The _chatClientService is an injected service class that handles the creation and retrieval of the IChatClient instance provided by Microsoft.Extensions.AI. Here I use the GetResponseAsync method along with passing a strong type and a prompt, and the LLM (gpt-4o-mini in this case) returns a ProjectsJson response. The response includes a Projects list with which I can proceed.

Co-creation

Now I’ve gone from having an app that only took data entry input via a form, to an app that can also take unstructured voice input and produce structure data. While I was tempted to just insert the results into the database and claim success, there was yet more to do to make this a truly satisfying experience.

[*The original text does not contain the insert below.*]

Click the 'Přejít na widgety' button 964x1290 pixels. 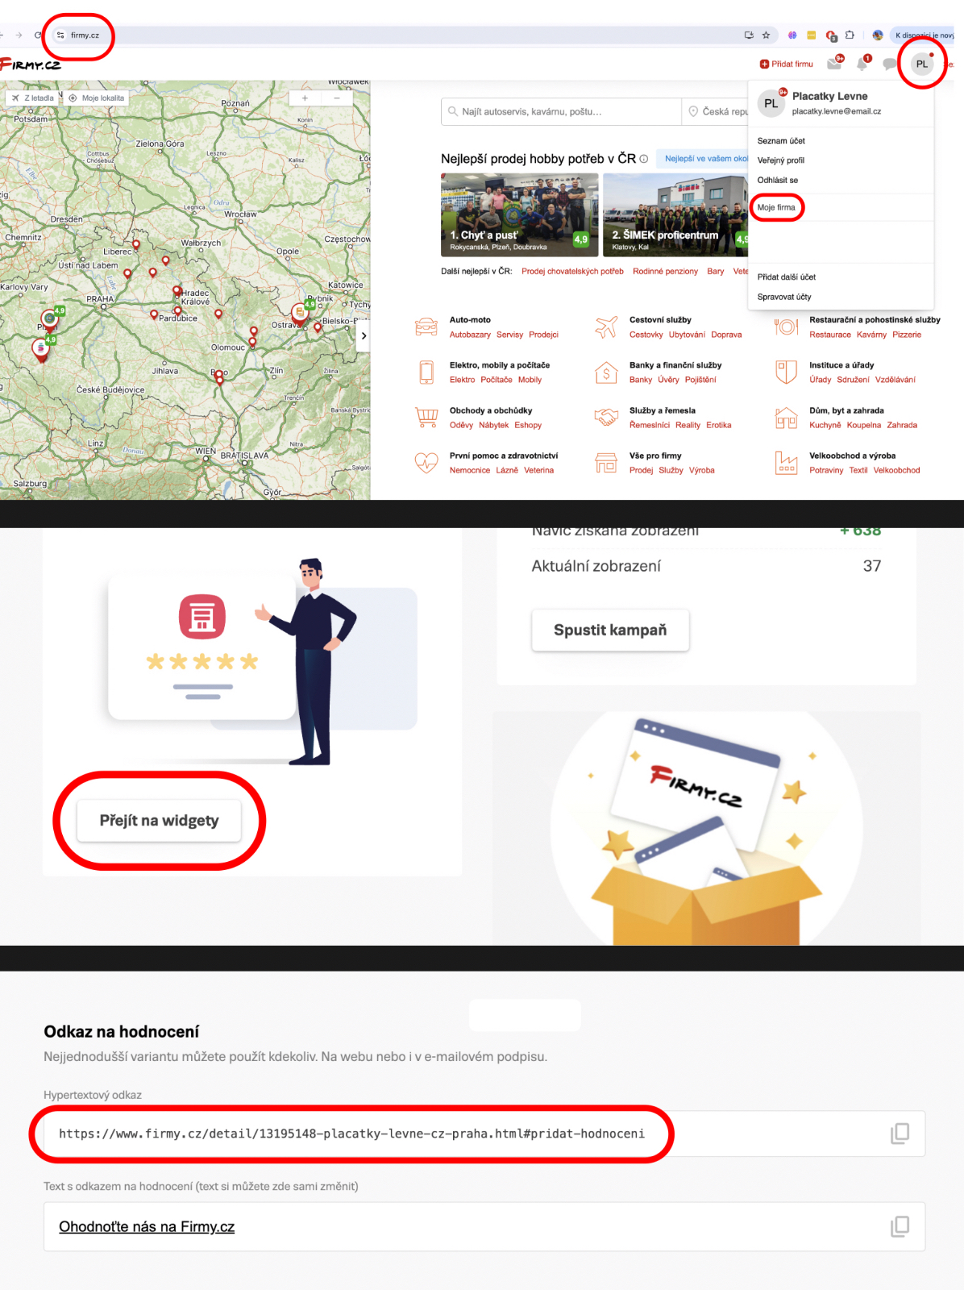click(159, 821)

There’s a reasonable chance that the project name needs to be adjusted for clarity, or some task was misheard or worse yet omitted. To address this, I add a step of approval where the use can see the projects and tasks as recommendations and choose to accept them as-is with changes. This is not much different than the experience we have now in Copilot when changes are make but we have the option to iterate further, keep, or discard.

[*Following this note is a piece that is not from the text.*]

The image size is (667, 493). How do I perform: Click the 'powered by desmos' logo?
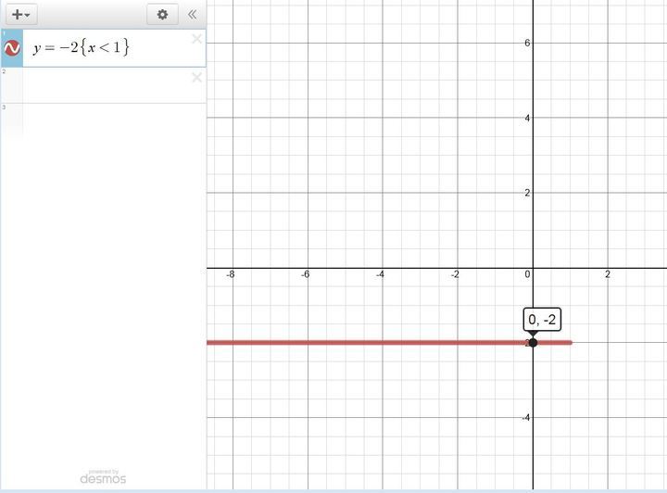pos(103,476)
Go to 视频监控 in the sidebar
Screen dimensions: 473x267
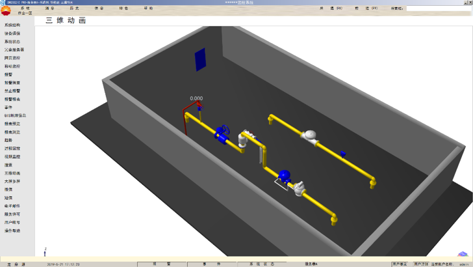tap(12, 157)
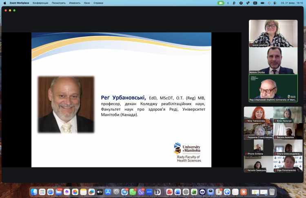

For more guidance like this for designing great AI experiences in your apps, consider checking out the HAX Toolkit and Microsoft AI Principles.

Resources

Here are key resources mentioned in this article to help you implement multimodal AI capabilities in your .NET MAUI apps:

AI infused mobile & desktop app development with .NET MAUI
Plugin.Maui.Audio – NuGet package for handling audio recording and playback in .NET MAUI apps
Microsoft.Extensions.AI – Framework for integrating AI capabilities into .NET applications
Whisper Model – OpenAI’s speech-to-text model used for audio transcription
SpeechToText in .NET MAUI Community Toolkit – On-device alternative for speech recognition
ONNX Runtime – For running local LLMs on mobile devices
HAX Toolkit – Design guidance for AI experiences in applications
Microsoft AI Principles – Guidelines for responsible AI implementation
Telepathy Sample App Source Code – Complete implementation example referenced in this article

Summary

In this article, we explored how to enhance .NET MAUI applications with multimodal AI capabilities, focusing on voice interaction. We covered how to implement audio recording using Plugin.Maui.Audio, transcribe speech using Microsoft.Extensions.AI with OpenAI’s Whisper model, and extract structured data from unstructured voice input.

By combining these technologies, you can transform a traditional form-based app into one that accepts voice commands and intelligently processes them into actionable data. The implementation works across all platforms with a single codebase, making it accessible for any .NET MAUI developer.

With these techniques, you can significantly enhance user experience by supporting multiple interaction modes, making your applications more accessible and intuitive, especially on mobile devices where voice input can be much more convenient than typing.